[WHAT YOU WILL DO]
Look for "Select" in each line of the records, and copy the lines that have it.

[DATA TO EXAMINE]

────────

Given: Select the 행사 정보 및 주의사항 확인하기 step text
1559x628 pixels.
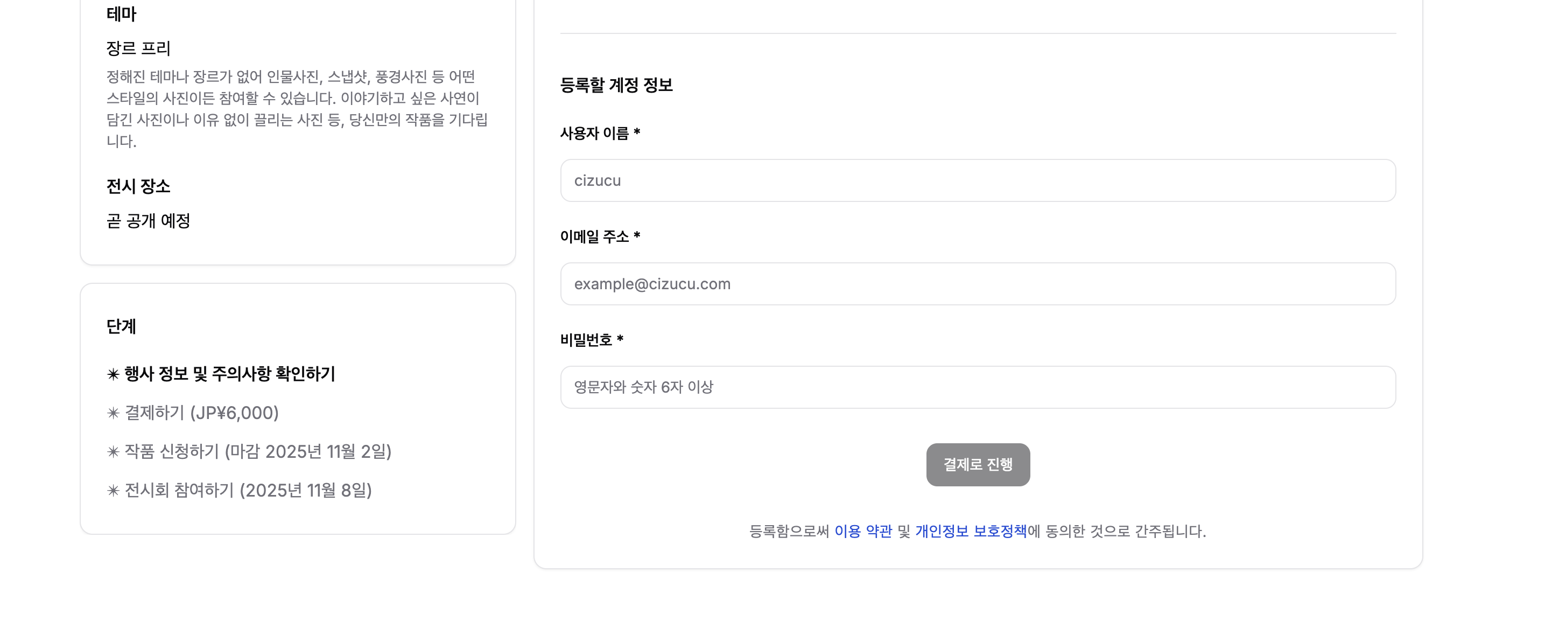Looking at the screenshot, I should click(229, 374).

────────

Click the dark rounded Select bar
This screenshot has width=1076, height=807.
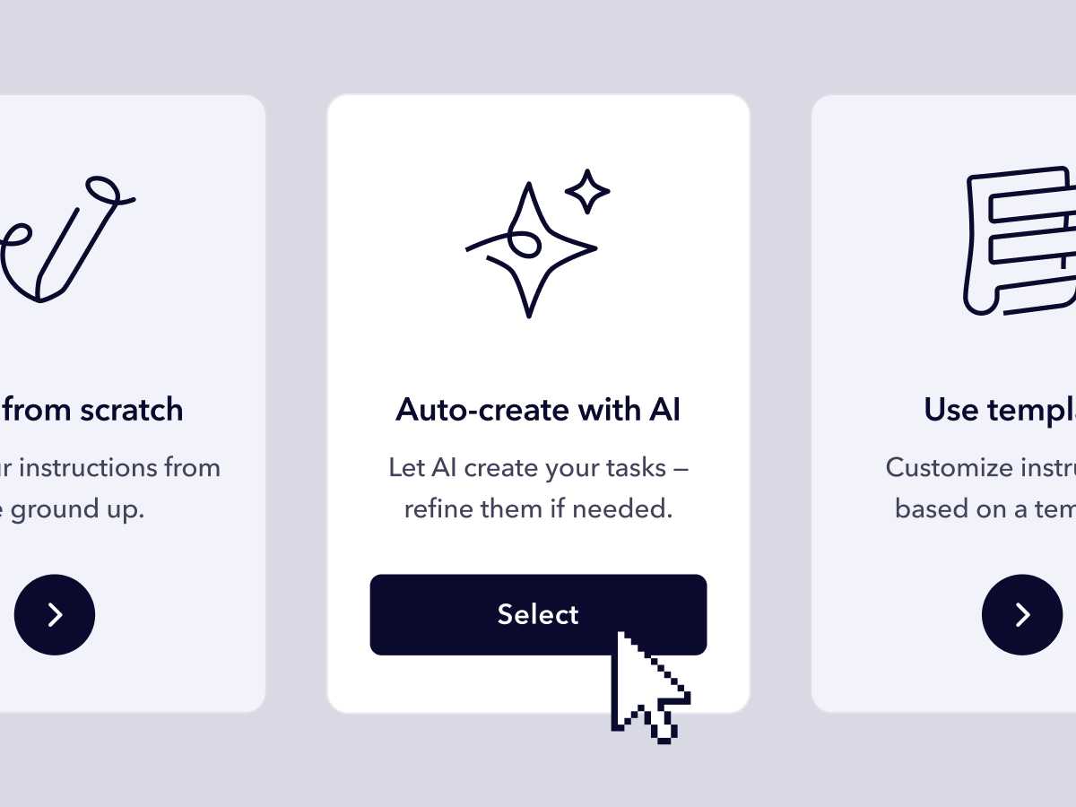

────────

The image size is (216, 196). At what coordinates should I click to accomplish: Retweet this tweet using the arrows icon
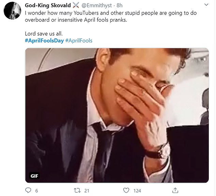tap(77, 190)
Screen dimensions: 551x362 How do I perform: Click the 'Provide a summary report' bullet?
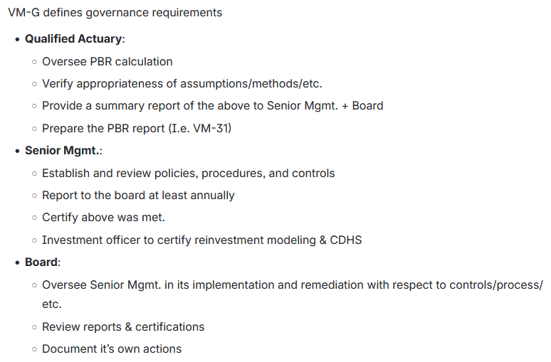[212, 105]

────────

[RESPONSE]
Given: Select the 행사 정보 및 주의사항 확인하기 step text
Click the dark rounded Select bar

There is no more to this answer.